■ WORK TASK
Starting at the line that contains "The width and height of the screenshot is (336, 435)." and ending at the line that contains "Given: Open the ClimeChart.com", the lines below are to be given again exactly, with nothing added.

■ SUPPLIED MATERIAL
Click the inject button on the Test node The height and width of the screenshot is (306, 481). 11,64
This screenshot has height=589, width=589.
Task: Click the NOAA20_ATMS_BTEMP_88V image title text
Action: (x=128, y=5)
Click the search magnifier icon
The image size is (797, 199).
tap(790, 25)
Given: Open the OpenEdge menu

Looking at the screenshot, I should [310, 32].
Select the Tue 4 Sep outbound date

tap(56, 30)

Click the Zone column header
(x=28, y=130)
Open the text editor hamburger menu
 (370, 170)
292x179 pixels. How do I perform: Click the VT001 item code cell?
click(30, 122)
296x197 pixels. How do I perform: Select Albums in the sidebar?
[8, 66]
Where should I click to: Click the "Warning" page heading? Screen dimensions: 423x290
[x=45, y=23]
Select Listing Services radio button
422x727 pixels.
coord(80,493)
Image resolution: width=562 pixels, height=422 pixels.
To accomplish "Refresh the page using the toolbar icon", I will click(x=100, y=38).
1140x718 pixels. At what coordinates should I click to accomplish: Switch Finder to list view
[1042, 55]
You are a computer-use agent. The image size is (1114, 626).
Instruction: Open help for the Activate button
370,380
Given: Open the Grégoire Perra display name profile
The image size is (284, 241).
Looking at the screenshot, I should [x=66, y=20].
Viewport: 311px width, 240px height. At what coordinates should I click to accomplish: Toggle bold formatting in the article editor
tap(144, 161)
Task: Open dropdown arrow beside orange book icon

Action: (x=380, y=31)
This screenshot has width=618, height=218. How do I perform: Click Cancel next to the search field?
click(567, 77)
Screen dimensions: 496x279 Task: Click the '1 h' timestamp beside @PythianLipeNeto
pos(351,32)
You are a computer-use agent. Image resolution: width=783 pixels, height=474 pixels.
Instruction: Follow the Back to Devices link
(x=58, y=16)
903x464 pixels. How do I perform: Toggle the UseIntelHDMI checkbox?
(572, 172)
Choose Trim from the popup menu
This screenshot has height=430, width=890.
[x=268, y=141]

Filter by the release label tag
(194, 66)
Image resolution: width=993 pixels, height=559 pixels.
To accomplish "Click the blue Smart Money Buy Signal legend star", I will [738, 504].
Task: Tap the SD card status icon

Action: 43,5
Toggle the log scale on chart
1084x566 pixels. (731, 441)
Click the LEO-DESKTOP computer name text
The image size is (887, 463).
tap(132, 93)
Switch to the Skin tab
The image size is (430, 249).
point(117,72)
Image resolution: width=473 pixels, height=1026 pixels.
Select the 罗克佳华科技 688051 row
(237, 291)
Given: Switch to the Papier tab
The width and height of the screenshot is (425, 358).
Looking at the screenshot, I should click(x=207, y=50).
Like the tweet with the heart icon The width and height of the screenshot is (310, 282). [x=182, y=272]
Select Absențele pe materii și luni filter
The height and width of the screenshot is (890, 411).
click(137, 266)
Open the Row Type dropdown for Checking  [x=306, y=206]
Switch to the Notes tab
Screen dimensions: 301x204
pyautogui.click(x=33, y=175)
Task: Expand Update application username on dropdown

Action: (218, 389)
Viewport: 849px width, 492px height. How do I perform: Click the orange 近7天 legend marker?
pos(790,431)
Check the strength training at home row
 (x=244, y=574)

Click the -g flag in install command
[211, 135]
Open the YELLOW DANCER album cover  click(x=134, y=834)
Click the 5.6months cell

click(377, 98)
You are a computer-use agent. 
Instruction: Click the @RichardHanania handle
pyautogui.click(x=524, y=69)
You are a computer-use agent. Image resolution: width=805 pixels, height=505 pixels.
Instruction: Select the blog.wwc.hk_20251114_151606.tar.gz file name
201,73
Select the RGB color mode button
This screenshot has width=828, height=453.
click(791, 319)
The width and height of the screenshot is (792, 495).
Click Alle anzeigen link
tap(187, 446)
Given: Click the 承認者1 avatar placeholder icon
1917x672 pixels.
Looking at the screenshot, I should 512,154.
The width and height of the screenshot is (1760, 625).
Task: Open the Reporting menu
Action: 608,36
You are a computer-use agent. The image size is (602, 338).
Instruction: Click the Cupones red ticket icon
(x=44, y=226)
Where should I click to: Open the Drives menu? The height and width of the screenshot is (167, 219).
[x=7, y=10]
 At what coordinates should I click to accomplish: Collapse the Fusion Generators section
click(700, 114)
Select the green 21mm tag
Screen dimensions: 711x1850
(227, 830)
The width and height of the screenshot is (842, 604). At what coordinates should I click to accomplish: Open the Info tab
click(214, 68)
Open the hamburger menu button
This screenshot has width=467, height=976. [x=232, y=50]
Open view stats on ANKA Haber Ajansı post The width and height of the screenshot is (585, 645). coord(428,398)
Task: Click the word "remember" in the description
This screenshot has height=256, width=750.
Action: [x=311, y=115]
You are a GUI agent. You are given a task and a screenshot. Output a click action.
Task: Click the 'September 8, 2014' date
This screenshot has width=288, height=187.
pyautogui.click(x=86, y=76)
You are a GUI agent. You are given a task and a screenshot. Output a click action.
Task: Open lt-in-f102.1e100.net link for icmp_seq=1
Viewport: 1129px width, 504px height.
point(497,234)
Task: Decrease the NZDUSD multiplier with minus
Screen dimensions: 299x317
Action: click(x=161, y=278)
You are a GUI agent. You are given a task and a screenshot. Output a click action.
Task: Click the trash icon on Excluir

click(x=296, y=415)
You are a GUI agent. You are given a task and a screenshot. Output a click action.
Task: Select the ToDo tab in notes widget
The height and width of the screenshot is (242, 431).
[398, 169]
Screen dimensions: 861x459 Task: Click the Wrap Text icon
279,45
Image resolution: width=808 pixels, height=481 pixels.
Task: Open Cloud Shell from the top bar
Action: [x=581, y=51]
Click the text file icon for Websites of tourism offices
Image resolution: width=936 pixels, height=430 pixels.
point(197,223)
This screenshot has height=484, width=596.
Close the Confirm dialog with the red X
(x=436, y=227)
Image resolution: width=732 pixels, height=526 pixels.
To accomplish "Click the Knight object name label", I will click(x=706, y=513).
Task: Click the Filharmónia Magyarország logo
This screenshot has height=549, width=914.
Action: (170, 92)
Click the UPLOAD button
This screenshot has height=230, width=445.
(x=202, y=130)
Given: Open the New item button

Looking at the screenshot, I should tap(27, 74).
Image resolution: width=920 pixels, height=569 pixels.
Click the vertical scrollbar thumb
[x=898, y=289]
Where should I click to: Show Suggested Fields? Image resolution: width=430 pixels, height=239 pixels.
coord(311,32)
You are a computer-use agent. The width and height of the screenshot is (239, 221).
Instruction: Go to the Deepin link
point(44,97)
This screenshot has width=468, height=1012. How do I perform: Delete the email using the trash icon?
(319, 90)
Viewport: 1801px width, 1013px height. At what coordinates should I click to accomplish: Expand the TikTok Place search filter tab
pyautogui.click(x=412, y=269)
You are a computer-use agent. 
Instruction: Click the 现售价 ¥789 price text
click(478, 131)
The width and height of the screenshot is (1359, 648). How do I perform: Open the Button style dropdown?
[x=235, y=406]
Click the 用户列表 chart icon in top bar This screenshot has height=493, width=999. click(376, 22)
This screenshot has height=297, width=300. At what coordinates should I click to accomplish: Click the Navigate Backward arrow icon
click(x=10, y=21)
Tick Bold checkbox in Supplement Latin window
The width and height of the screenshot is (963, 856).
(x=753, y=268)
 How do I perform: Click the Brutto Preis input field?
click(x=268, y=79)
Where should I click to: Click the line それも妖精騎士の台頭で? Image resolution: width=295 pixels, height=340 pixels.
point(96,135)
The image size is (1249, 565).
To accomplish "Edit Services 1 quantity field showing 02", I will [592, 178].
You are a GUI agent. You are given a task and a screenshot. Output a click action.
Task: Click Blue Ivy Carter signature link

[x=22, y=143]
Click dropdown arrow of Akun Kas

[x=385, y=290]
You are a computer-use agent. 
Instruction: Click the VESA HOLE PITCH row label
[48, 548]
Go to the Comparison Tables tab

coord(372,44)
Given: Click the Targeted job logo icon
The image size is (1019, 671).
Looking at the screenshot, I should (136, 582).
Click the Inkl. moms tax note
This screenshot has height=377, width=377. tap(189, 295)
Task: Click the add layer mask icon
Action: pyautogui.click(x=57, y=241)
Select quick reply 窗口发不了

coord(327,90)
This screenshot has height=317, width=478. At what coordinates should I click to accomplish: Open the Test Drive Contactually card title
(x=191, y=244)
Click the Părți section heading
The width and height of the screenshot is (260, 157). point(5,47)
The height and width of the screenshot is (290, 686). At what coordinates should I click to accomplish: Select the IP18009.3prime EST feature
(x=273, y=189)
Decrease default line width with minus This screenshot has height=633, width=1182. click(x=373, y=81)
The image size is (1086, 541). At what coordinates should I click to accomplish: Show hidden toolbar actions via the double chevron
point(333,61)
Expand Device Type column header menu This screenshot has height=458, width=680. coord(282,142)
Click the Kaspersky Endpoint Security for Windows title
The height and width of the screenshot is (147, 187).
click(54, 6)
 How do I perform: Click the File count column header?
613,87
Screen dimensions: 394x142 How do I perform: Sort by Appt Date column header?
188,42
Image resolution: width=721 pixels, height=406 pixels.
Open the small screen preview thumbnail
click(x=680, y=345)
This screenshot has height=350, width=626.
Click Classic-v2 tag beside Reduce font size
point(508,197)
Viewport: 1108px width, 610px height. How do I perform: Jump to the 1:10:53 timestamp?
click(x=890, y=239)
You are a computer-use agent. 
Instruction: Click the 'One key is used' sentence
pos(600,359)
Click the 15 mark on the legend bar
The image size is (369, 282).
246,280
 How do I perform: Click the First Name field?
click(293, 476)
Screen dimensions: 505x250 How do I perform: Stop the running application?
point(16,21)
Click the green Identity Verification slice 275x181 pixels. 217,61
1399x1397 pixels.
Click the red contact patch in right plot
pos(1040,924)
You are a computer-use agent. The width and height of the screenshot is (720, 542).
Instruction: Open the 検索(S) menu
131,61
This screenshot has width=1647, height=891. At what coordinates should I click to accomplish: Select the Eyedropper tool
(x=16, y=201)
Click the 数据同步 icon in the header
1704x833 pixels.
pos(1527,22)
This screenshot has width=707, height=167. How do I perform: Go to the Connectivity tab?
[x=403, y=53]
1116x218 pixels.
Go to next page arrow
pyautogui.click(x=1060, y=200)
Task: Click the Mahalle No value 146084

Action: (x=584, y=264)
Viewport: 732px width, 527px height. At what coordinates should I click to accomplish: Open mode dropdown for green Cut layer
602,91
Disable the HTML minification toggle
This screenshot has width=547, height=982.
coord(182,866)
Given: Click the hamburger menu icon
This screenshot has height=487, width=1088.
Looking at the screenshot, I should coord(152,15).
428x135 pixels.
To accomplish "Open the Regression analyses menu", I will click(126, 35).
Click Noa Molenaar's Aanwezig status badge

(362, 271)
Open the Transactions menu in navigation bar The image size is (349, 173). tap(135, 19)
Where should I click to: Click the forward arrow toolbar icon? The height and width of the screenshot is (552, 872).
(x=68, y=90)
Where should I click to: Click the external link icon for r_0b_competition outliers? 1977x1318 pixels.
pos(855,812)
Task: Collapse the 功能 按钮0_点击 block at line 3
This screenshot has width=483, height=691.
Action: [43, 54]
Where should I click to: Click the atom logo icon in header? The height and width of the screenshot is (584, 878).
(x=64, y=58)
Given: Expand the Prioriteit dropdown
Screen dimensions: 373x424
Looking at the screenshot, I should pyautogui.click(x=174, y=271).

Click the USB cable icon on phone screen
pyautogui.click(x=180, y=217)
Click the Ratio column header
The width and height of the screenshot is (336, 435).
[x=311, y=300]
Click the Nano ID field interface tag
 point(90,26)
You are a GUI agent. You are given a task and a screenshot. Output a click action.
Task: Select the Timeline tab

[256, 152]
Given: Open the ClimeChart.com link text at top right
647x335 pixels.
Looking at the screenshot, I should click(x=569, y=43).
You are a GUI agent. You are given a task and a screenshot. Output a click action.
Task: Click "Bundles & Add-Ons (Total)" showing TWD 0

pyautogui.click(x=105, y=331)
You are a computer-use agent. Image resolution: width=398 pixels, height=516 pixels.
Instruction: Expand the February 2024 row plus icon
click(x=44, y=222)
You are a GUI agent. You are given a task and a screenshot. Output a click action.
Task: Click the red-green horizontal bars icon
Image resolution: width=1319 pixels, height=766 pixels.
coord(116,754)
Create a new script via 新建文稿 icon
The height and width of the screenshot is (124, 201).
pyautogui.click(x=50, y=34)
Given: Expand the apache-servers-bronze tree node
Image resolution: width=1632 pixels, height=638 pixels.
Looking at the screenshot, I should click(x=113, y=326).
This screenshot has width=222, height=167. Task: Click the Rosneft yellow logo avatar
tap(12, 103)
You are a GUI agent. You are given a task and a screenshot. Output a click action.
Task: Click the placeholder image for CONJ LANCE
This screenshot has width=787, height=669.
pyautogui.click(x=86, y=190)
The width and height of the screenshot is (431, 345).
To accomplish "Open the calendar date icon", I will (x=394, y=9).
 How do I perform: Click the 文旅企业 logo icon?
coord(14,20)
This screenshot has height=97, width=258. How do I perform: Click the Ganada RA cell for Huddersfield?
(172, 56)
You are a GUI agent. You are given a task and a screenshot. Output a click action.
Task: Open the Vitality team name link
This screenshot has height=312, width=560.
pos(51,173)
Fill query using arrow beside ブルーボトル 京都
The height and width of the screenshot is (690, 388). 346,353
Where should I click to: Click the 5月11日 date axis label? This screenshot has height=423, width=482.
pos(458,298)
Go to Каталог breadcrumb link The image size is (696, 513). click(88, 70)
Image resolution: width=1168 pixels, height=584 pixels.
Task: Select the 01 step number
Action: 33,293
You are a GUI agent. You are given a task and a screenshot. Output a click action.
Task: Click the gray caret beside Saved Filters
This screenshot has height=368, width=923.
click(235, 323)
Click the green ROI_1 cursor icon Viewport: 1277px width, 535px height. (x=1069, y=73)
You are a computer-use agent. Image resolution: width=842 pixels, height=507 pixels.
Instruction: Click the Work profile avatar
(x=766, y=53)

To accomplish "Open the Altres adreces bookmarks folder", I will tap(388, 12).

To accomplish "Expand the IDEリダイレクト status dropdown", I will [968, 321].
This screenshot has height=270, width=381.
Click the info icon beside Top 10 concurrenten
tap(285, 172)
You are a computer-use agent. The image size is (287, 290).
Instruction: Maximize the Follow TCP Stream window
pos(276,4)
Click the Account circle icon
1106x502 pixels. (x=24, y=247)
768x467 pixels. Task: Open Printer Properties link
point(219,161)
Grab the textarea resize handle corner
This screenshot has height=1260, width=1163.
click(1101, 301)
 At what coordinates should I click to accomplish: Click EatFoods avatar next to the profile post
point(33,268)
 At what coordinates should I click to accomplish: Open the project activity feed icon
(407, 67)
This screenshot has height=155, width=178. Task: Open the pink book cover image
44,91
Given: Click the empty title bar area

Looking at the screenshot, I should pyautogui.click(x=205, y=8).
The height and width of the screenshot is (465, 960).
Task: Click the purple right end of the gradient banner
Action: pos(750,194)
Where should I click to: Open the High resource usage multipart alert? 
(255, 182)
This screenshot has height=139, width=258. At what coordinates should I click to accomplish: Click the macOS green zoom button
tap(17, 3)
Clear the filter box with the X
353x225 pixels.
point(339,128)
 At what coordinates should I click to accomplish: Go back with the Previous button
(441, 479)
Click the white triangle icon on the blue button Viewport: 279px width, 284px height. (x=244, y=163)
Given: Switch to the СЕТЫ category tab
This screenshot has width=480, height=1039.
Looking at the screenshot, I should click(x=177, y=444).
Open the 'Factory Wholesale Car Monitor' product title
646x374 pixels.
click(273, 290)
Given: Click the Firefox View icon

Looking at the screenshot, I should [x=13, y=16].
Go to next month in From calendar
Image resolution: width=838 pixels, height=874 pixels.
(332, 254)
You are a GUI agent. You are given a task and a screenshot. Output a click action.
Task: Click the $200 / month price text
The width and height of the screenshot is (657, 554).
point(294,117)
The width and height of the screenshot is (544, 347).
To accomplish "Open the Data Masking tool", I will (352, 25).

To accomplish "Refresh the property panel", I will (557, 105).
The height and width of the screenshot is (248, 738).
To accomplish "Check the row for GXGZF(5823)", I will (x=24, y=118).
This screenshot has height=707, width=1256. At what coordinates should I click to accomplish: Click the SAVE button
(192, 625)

■ RESULT
The width and height of the screenshot is (336, 435).
[x=311, y=300]
Click the Nano ID field interface tag
 point(90,26)
You are a GUI agent. You are given a task and a screenshot. Output a click action.
Task: Select the Timeline tab

[256, 152]
Given: Open the ClimeChart.com link text at top right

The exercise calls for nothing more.